▶ **Work order**
Your answer must contain each line of the data, copied exactly.

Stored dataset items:
------------------------------------------------------------
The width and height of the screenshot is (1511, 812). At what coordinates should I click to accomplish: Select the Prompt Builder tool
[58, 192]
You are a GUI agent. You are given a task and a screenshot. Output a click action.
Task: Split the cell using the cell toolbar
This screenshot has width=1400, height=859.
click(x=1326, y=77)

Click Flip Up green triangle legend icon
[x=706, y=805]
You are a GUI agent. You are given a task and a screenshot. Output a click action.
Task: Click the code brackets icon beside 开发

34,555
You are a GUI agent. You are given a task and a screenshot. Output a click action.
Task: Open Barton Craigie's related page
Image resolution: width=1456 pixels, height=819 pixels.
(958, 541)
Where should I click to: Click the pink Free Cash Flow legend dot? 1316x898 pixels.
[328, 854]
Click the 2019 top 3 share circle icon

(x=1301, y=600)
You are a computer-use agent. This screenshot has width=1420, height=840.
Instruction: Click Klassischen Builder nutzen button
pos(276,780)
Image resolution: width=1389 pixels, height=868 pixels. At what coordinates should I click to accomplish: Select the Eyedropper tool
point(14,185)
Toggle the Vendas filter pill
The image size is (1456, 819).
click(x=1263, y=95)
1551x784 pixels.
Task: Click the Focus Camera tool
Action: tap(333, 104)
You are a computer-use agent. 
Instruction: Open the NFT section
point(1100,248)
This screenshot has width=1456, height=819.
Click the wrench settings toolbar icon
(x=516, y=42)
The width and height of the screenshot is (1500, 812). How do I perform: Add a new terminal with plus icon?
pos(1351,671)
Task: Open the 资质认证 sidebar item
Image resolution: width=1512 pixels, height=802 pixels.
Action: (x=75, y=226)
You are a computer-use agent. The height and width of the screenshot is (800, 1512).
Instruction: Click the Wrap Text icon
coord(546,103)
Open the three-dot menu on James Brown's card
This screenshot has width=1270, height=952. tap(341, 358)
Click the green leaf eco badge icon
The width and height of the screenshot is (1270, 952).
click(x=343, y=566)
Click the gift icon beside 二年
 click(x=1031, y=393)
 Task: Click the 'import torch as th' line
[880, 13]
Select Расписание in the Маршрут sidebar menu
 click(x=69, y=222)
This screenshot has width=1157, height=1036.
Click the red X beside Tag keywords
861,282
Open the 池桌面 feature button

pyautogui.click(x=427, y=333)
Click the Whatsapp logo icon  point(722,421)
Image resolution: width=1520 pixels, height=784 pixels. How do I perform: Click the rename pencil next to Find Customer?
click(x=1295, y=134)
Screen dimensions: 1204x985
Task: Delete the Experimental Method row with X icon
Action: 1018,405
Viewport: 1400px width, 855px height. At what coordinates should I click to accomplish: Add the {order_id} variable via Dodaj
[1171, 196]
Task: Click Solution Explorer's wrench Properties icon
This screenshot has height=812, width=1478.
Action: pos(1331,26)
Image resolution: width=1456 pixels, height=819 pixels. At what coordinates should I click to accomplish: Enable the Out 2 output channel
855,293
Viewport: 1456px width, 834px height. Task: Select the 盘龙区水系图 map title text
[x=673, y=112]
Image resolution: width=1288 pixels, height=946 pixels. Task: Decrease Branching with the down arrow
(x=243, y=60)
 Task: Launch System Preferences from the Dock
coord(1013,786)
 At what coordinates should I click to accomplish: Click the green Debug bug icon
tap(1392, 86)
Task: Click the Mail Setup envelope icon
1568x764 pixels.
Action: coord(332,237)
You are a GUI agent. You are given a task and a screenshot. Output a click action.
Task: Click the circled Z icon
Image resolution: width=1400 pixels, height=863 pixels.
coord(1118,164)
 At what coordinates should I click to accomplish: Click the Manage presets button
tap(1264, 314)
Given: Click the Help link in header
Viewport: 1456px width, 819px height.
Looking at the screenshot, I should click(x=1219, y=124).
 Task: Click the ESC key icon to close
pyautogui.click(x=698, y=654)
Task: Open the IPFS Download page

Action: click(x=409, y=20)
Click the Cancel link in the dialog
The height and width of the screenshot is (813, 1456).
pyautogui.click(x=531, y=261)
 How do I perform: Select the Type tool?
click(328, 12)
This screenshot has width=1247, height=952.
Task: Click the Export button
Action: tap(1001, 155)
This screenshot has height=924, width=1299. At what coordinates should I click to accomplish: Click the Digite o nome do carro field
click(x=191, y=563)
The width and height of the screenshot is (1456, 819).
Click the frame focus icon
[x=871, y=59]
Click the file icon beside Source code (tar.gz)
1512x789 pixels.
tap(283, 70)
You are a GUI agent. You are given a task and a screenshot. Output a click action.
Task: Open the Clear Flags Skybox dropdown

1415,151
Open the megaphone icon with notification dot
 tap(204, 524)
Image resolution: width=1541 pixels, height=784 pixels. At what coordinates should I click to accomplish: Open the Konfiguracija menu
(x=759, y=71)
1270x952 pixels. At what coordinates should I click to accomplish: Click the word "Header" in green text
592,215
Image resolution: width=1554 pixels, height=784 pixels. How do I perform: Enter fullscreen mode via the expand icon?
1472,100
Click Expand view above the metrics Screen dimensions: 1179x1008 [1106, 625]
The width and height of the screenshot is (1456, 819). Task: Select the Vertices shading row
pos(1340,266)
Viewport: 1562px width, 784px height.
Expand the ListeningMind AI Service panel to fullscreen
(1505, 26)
------------------------------------------------------------
▶ **Answer space**
The width and height of the screenshot is (1511, 812). At what coordinates should I click to accomplish: Select the Prompt Builder tool
[58, 192]
You are a GUI agent. You are given a task and a screenshot. Output a click action.
Task: Split the cell using the cell toolbar
This screenshot has width=1400, height=859.
click(x=1326, y=77)

Click Flip Up green triangle legend icon
[x=706, y=805]
You are a GUI agent. You are given a task and a screenshot. Output a click action.
Task: Click the code brackets icon beside 开发

34,555
You are a GUI agent. You are given a task and a screenshot. Output a click action.
Task: Open Barton Craigie's related page
Image resolution: width=1456 pixels, height=819 pixels.
(958, 541)
Where should I click to: Click the pink Free Cash Flow legend dot? 1316x898 pixels.
[328, 854]
Click the 2019 top 3 share circle icon

(x=1301, y=600)
You are a computer-use agent. This screenshot has width=1420, height=840.
Instruction: Click Klassischen Builder nutzen button
pos(276,780)
Image resolution: width=1389 pixels, height=868 pixels. At what coordinates should I click to accomplish: Select the Eyedropper tool
point(14,185)
Toggle the Vendas filter pill
The image size is (1456, 819).
click(x=1263, y=95)
1551x784 pixels.
Task: Click the Focus Camera tool
Action: tap(333, 104)
You are a computer-use agent. 
Instruction: Open the NFT section
point(1100,248)
This screenshot has width=1456, height=819.
Click the wrench settings toolbar icon
(x=516, y=42)
The width and height of the screenshot is (1500, 812). How do I perform: Add a new terminal with plus icon?
pos(1351,671)
Task: Open the 资质认证 sidebar item
Image resolution: width=1512 pixels, height=802 pixels.
Action: (x=75, y=226)
You are a computer-use agent. The height and width of the screenshot is (800, 1512).
Instruction: Click the Wrap Text icon
coord(546,103)
Open the three-dot menu on James Brown's card
This screenshot has width=1270, height=952. tap(341, 358)
Click the green leaf eco badge icon
The width and height of the screenshot is (1270, 952).
click(x=343, y=566)
Click the gift icon beside 二年
 click(x=1031, y=393)
 Task: Click the 'import torch as th' line
[880, 13]
Select Расписание in the Маршрут sidebar menu
 click(x=69, y=222)
This screenshot has width=1157, height=1036.
Click the red X beside Tag keywords
861,282
Open the 池桌面 feature button

pyautogui.click(x=427, y=333)
Click the Whatsapp logo icon  point(722,421)
Image resolution: width=1520 pixels, height=784 pixels. How do I perform: Click the rename pencil next to Find Customer?
click(x=1295, y=134)
Screen dimensions: 1204x985
Task: Delete the Experimental Method row with X icon
Action: 1018,405
Viewport: 1400px width, 855px height. At what coordinates should I click to accomplish: Add the {order_id} variable via Dodaj
[1171, 196]
Task: Click Solution Explorer's wrench Properties icon
This screenshot has height=812, width=1478.
Action: pos(1331,26)
Image resolution: width=1456 pixels, height=819 pixels. At what coordinates should I click to accomplish: Enable the Out 2 output channel
855,293
Viewport: 1456px width, 834px height. Task: Select the 盘龙区水系图 map title text
[x=673, y=112]
Image resolution: width=1288 pixels, height=946 pixels. Task: Decrease Branching with the down arrow
(x=243, y=60)
 Task: Launch System Preferences from the Dock
coord(1013,786)
 At what coordinates should I click to accomplish: Click the green Debug bug icon
tap(1392, 86)
Task: Click the Mail Setup envelope icon
1568x764 pixels.
Action: coord(332,237)
You are a GUI agent. You are given a task and a screenshot. Output a click action.
Task: Click the circled Z icon
Image resolution: width=1400 pixels, height=863 pixels.
coord(1118,164)
 At what coordinates should I click to accomplish: Click the Manage presets button
tap(1264, 314)
Given: Click the Help link in header
Viewport: 1456px width, 819px height.
Looking at the screenshot, I should click(x=1219, y=124).
 Task: Click the ESC key icon to close
pyautogui.click(x=698, y=654)
Task: Open the IPFS Download page

Action: click(x=409, y=20)
Click the Cancel link in the dialog
The height and width of the screenshot is (813, 1456).
pyautogui.click(x=531, y=261)
 How do I perform: Select the Type tool?
click(328, 12)
This screenshot has width=1247, height=952.
Task: Click the Export button
Action: tap(1001, 155)
This screenshot has height=924, width=1299. At what coordinates should I click to accomplish: Click the Digite o nome do carro field
click(x=191, y=563)
The width and height of the screenshot is (1456, 819).
Click the frame focus icon
[x=871, y=59]
Click the file icon beside Source code (tar.gz)
1512x789 pixels.
tap(283, 70)
You are a GUI agent. You are given a task and a screenshot. Output a click action.
Task: Open the Clear Flags Skybox dropdown

1415,151
Open the megaphone icon with notification dot
 tap(204, 524)
Image resolution: width=1541 pixels, height=784 pixels. At what coordinates should I click to accomplish: Open the Konfiguracija menu
(x=759, y=71)
1270x952 pixels. At what coordinates should I click to accomplish: Click the word "Header" in green text
592,215
Image resolution: width=1554 pixels, height=784 pixels. How do I perform: Enter fullscreen mode via the expand icon?
1472,100
Click Expand view above the metrics Screen dimensions: 1179x1008 [1106, 625]
The width and height of the screenshot is (1456, 819). Task: Select the Vertices shading row
pos(1340,266)
Viewport: 1562px width, 784px height.
Expand the ListeningMind AI Service panel to fullscreen
(1505, 26)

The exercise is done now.